LISTED ENTRIES

- - - -

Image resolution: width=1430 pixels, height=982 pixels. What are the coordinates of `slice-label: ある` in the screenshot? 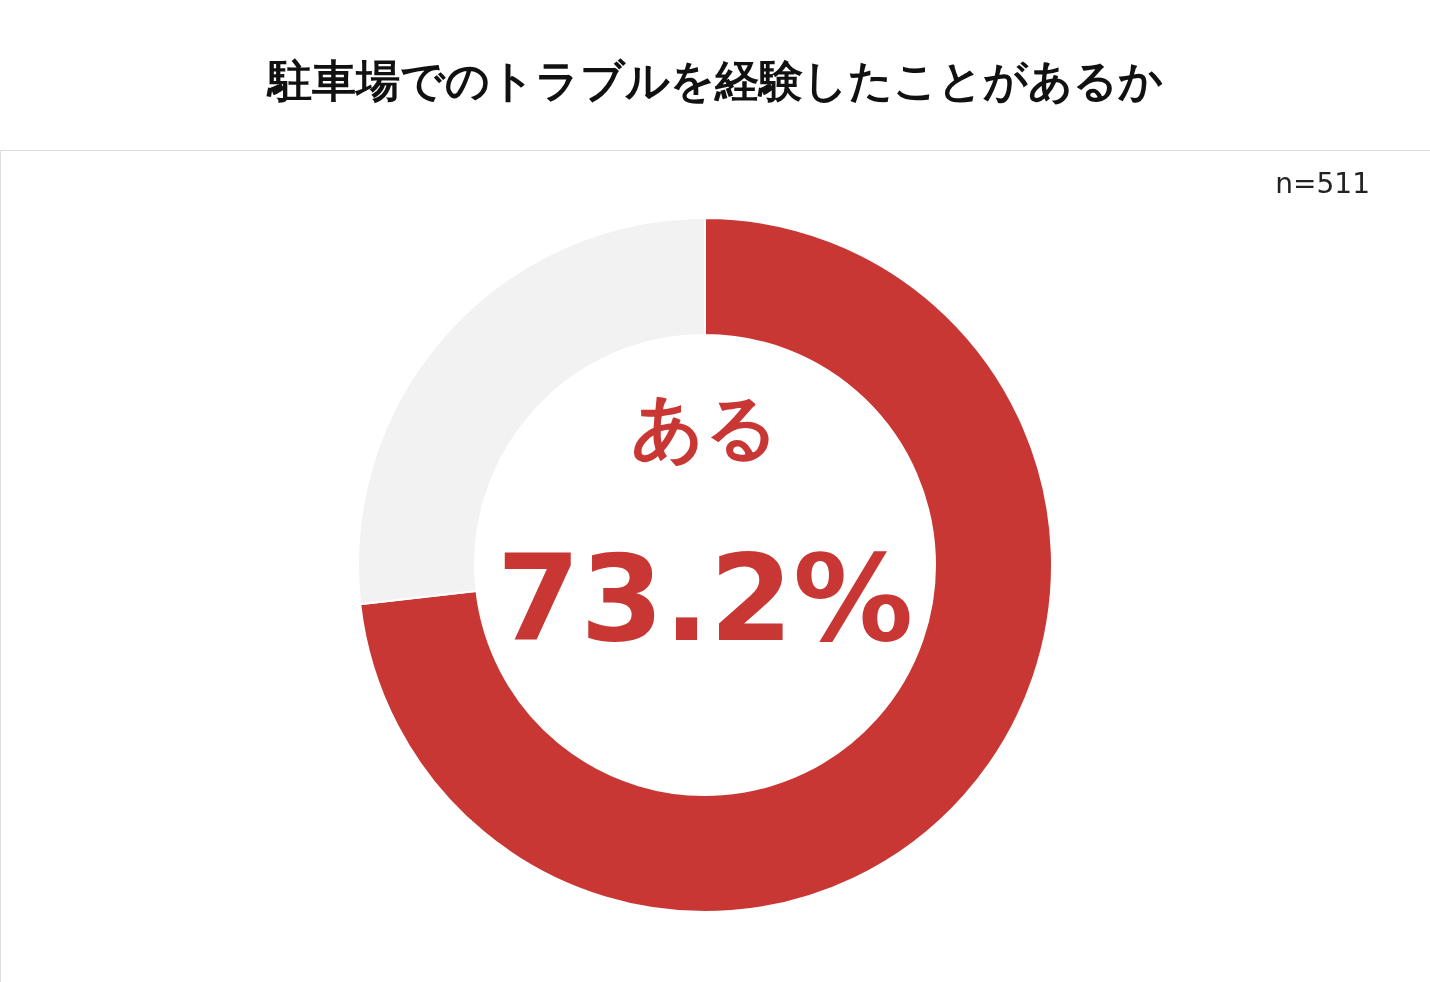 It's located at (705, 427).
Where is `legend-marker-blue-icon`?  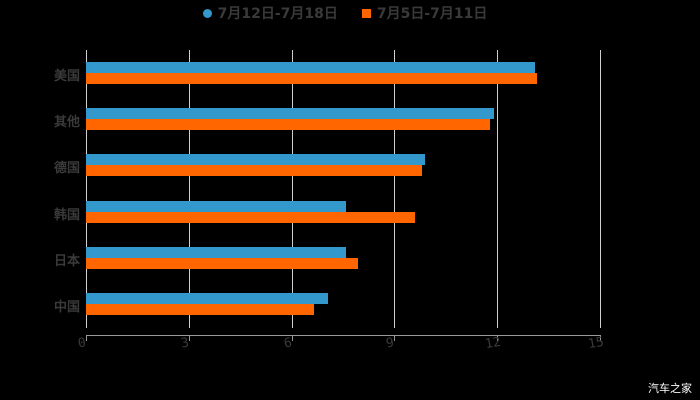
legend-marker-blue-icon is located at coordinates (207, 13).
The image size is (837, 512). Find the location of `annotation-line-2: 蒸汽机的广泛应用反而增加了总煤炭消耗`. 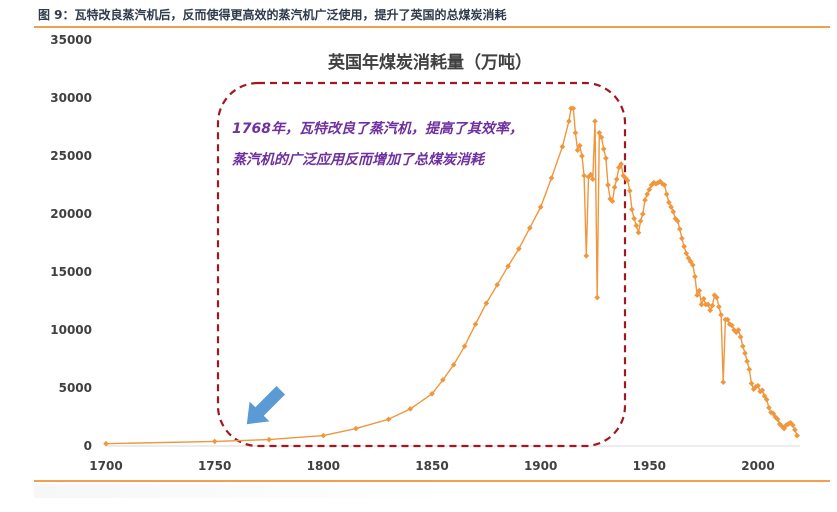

- - - -

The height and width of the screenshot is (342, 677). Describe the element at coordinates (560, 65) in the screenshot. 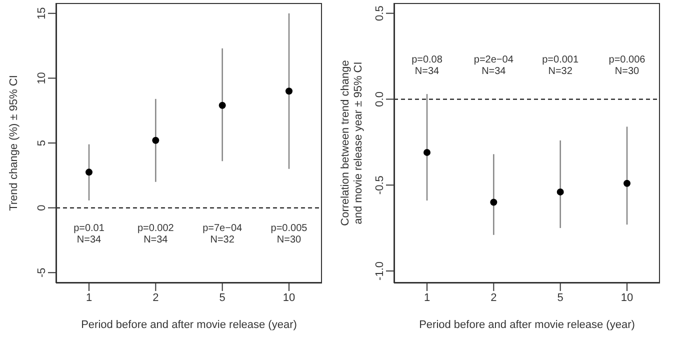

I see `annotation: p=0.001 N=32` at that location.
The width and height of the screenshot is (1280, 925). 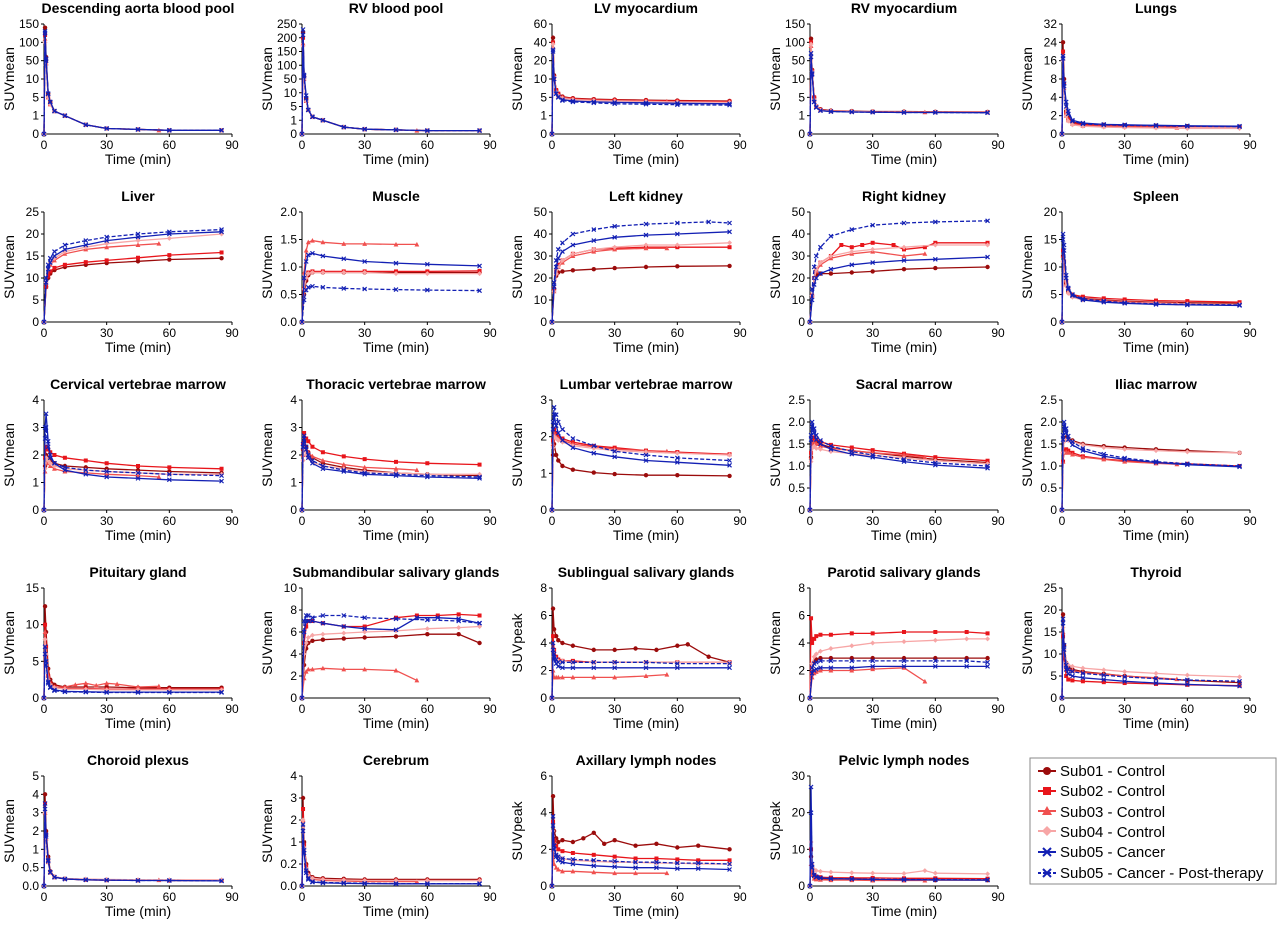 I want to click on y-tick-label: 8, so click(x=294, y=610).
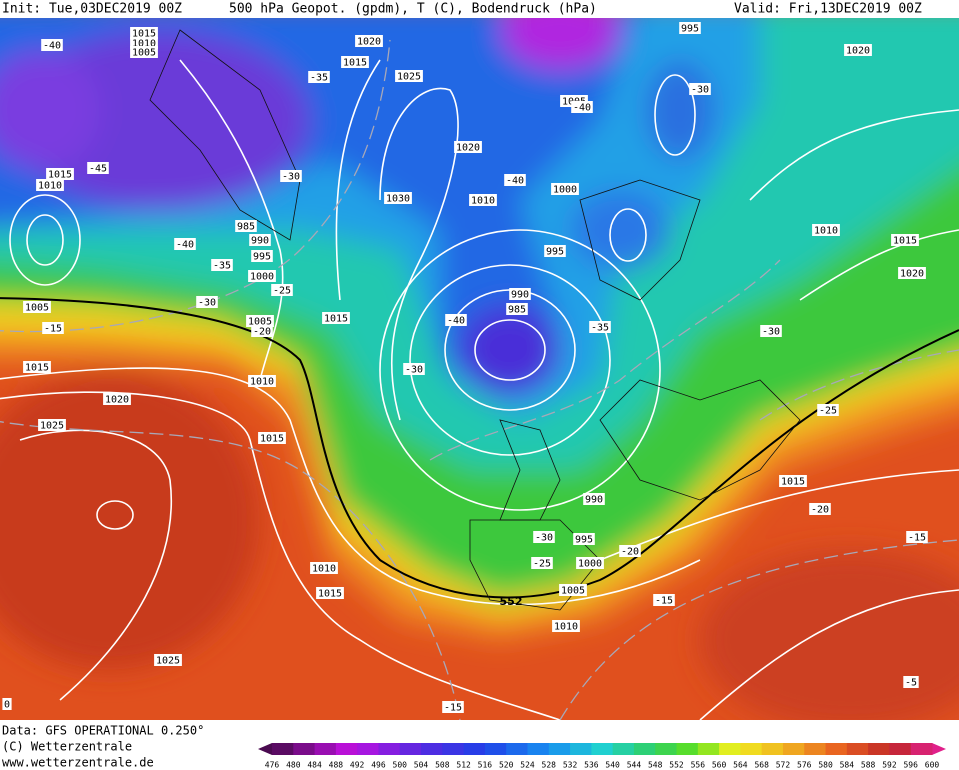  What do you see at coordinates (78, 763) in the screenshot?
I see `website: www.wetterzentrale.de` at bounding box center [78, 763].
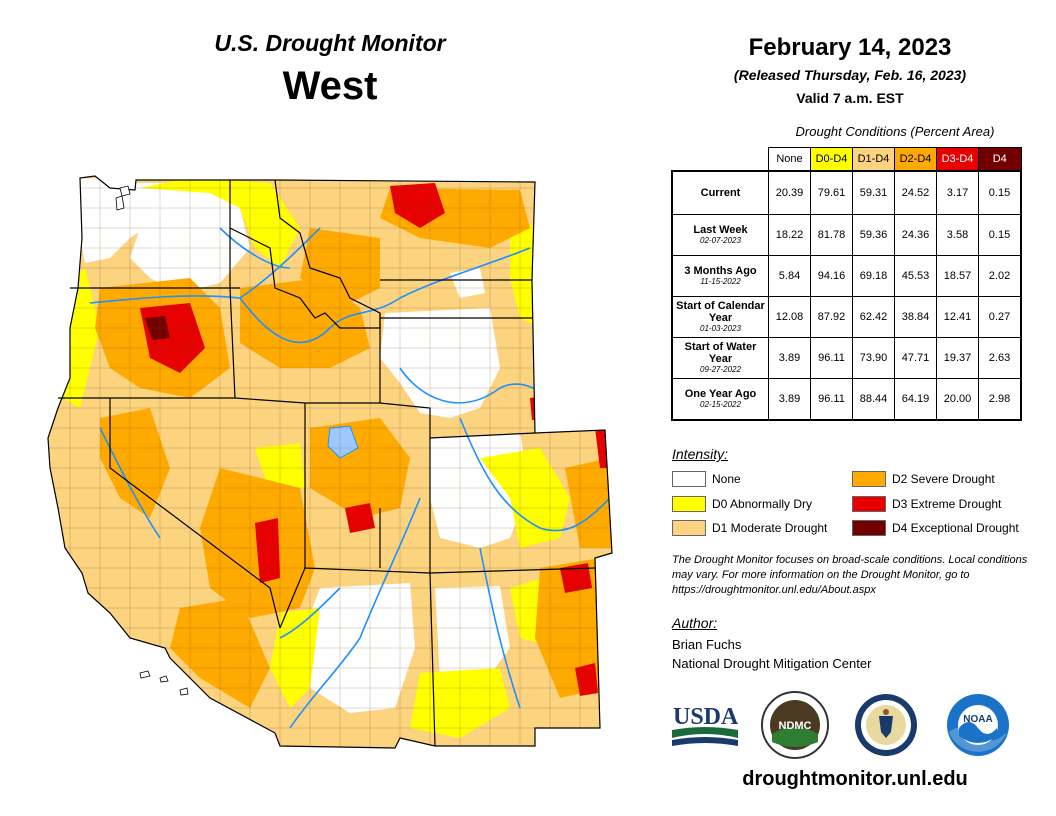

- - - -

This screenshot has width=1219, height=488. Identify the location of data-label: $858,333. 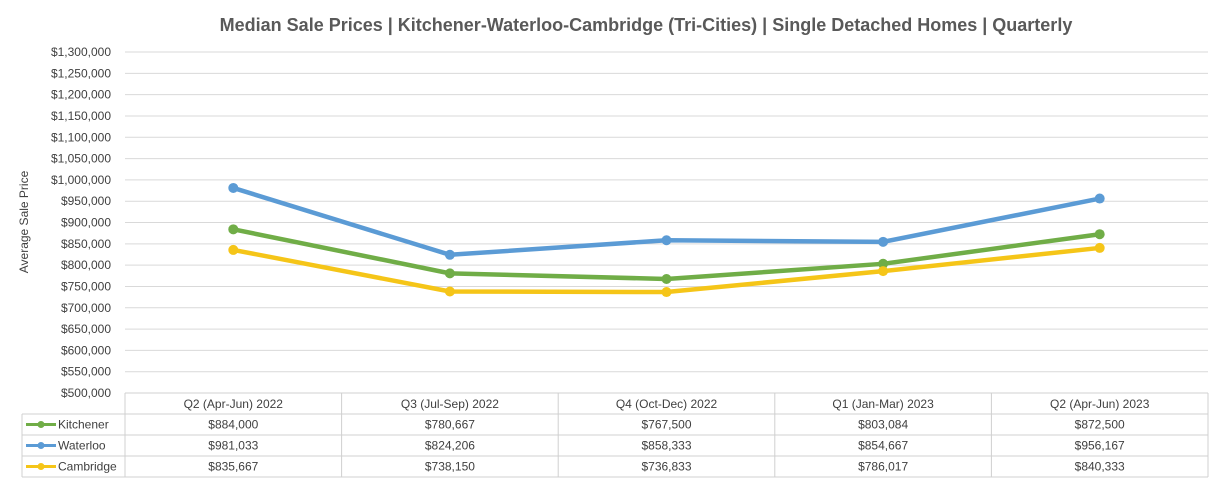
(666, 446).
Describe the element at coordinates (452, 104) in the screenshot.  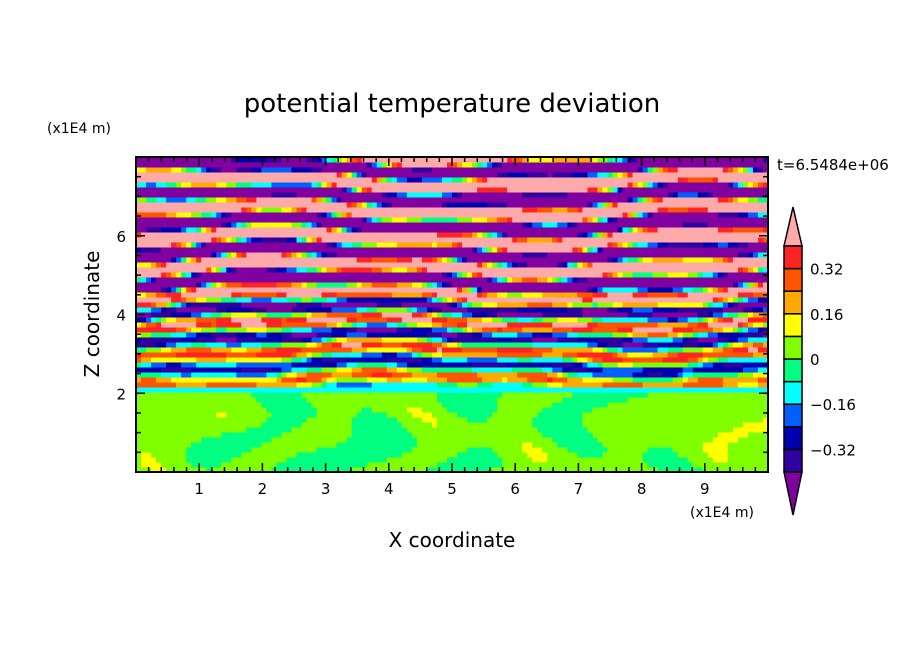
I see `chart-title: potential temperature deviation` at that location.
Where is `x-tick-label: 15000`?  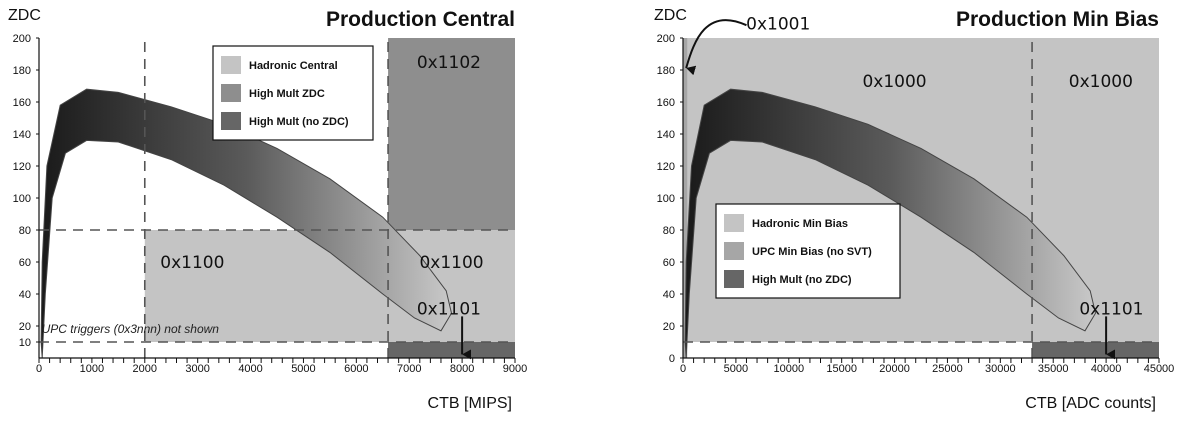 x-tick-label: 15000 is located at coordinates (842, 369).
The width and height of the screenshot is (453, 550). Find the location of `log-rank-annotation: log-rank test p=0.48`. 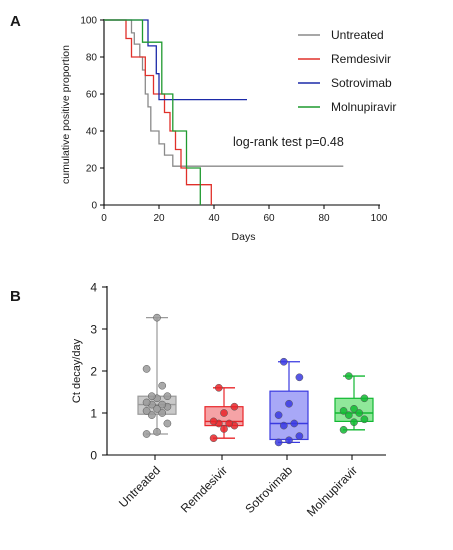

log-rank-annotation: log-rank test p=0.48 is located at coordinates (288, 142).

- - - -

INSTRUCTIONS FOR THE TASK
Turn everything above, from the line containing "The width and height of the screenshot is (453, 550)." down to the line containing "log-rank-annotation: log-rank test p=0.48 is", into a JSON list of strings with one string per line and no blank lines. Leave the pictures out.

WRITTEN RESPONSE
[
  "The width and height of the screenshot is (453, 550). Find the location of `log-rank-annotation: log-rank test p=0.48`. ",
  "log-rank-annotation: log-rank test p=0.48 is located at coordinates (288, 142)."
]